START DATA EXTRACT

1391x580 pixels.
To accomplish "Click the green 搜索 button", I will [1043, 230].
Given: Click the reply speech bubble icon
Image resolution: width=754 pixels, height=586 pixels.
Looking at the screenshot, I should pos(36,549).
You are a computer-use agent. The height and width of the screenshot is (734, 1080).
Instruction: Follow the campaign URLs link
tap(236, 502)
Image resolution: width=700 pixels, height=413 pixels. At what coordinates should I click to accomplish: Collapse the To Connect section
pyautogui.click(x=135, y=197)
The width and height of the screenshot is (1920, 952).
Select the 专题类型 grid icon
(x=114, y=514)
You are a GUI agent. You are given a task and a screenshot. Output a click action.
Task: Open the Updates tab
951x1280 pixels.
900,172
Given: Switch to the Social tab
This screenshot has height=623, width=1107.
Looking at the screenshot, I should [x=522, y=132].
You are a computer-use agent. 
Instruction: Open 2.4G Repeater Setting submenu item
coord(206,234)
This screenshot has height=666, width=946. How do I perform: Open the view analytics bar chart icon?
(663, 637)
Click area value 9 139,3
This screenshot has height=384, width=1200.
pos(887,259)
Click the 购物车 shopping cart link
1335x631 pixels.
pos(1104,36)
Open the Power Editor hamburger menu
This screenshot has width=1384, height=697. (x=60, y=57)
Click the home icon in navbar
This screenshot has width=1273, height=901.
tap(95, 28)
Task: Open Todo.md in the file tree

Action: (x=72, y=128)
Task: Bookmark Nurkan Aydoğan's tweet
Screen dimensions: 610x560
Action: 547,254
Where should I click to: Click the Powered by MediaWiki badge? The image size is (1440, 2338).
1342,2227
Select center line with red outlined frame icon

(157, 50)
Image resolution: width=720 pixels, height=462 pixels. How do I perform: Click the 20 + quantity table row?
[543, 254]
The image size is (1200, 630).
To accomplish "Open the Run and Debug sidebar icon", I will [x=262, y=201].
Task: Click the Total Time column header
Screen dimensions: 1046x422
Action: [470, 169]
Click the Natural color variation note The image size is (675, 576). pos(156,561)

END DATA EXTRACT

# DIRECTIONS
An exact copy of every entry is required.

# RESPONSE BOX
1391x580 pixels.
To accomplish "Click the green 搜索 button", I will [1043, 230].
Given: Click the reply speech bubble icon
Image resolution: width=754 pixels, height=586 pixels.
Looking at the screenshot, I should pos(36,549).
You are a computer-use agent. The height and width of the screenshot is (734, 1080).
Instruction: Follow the campaign URLs link
tap(236, 502)
Image resolution: width=700 pixels, height=413 pixels. At what coordinates should I click to accomplish: Collapse the To Connect section
pyautogui.click(x=135, y=197)
The width and height of the screenshot is (1920, 952).
Select the 专题类型 grid icon
(x=114, y=514)
You are a GUI agent. You are given a task and a screenshot. Output a click action.
Task: Open the Updates tab
951x1280 pixels.
900,172
Given: Switch to the Social tab
This screenshot has height=623, width=1107.
Looking at the screenshot, I should [x=522, y=132].
You are a computer-use agent. 
Instruction: Open 2.4G Repeater Setting submenu item
coord(206,234)
This screenshot has height=666, width=946. How do I perform: Open the view analytics bar chart icon?
(663, 637)
Click area value 9 139,3
This screenshot has height=384, width=1200.
pos(887,259)
Click the 购物车 shopping cart link
1335x631 pixels.
pos(1104,36)
Open the Power Editor hamburger menu
This screenshot has width=1384, height=697. (x=60, y=57)
Click the home icon in navbar
This screenshot has width=1273, height=901.
tap(95, 28)
Task: Open Todo.md in the file tree

Action: (x=72, y=128)
Task: Bookmark Nurkan Aydoğan's tweet
Screen dimensions: 610x560
Action: 547,254
Where should I click to: Click the Powered by MediaWiki badge? The image size is (1440, 2338).
1342,2227
Select center line with red outlined frame icon

(157, 50)
Image resolution: width=720 pixels, height=462 pixels. How do I perform: Click the 20 + quantity table row?
[543, 254]
The image size is (1200, 630).
To accomplish "Open the Run and Debug sidebar icon", I will [x=262, y=201].
Task: Click the Total Time column header
Screen dimensions: 1046x422
Action: [470, 169]
Click the Natural color variation note The image size is (675, 576). pos(156,561)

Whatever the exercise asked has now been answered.